Most owners of private businesses in this country are aiming for modest organic growth, but most are wary of initiatives that could lead to accelerated growth, a new survey shows.
The ANZ bank said its Privately-Owned Business Barometer 2008, published today, found 89 per cent of business owners in the survey were confident about their own three-year prospects.
They were focused on achieving modest organic growth in the short and medium term, ANZ said.
The survey found 78 per cent comfortable with debt and risk, with half having a strong risk appetite. But only 34 per cent said they would consider accelerated growth by acquisition, international expansion or joint ventures.
ANZ Institutional Corporate & Commercial managing director Nigel Williams said the environment now was clearly difficult and challenging, but there was no better time to make big gains than when competitors were equally challenged.
"The challenge for the sector is to look beyond organic growth and seize the prospects that exist in the current environment," Mr Williams said.
"In particular, we're seeing an increasing number of consolidation opportunities across a range of industries, with the decision by some owners to exit presenting acquisition opportunities for those looking to grow faster."

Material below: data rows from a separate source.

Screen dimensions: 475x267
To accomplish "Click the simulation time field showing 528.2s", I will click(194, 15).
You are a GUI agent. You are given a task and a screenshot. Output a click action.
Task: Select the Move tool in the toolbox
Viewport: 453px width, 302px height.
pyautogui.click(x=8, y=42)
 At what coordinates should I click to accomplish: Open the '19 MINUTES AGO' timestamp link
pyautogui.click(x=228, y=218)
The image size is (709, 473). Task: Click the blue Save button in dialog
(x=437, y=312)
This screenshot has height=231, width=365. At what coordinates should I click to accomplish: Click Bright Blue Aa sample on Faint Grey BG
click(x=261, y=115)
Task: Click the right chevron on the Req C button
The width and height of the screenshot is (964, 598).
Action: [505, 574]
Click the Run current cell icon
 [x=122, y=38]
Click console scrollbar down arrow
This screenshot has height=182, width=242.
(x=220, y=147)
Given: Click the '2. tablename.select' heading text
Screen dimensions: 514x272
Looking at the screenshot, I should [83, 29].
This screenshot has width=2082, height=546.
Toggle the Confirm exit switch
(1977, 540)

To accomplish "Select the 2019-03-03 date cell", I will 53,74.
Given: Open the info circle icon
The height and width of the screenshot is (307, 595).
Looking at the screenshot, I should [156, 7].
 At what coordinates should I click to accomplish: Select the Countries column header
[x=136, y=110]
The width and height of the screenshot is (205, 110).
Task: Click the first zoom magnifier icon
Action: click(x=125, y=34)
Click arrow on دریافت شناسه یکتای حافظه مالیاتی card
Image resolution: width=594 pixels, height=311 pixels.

Booming economies along with completed and prospective free trade agreements in Asia also provided a once in a generation opportunity for businesses to expand into new markets.
ANZ urged business owners to take a long term view of the opportunities for themselves and their business, he said.
The sector was "incredibly important and the "real engine room" of the New Zealand economy.
As the barometer findings showed, business owners were aware of issues such as growth, risk management and wealth maximisation, but ANZ was concerned by the lack of progress in grappling with the task.
"Our real fear is that by not making plans business owners will limit the opportunities for themselves, their families and their businesses - and thus the wider New Zealand economy," Mr Williams said.
There was an apparent reluctance to use external expertise to shape plans for growth or change.
But the use of advisers could reduce risk and add value. For example, a business expanding into an overseas market could have an independent director with knowledge of that market.
The barometer is based on a survey targeting owners of just under 1500 privately-owned businesses with annual total revenue from $5 million to $150 million.
It was carried out by Colmar Brunton on behalf of ANZ, and had a response rate of 21 per cent, or a total of 306 responses.
Among other findings of the survey was that owners wanted to release time and capital from their businesses, with 45 per cent of owners aspiring to retirement in the next five years.
Nearly two-thirds of respondents saw succession as in issue, up from 48 per cent last year, but only 17 per cent had taken steps to address it.
Demand for alternatives to outright exit were growing, but many owners were yet to start planning for that outcome, or identifying a successor.
Mr Williams said s uccession could involve bringing in a new owner, with new growth aspirations, to work alongside the existing owner.
The survey demonstrated that New Zealand's privately owned businesses were predominantly well established with 85 per cent of those surveyed having been in existence for more than 10 years, and 31 per cent for more than 30 years.
More than half had an annual turnover between $11m and $40m, and three-quarters employed more than 20 full time staff.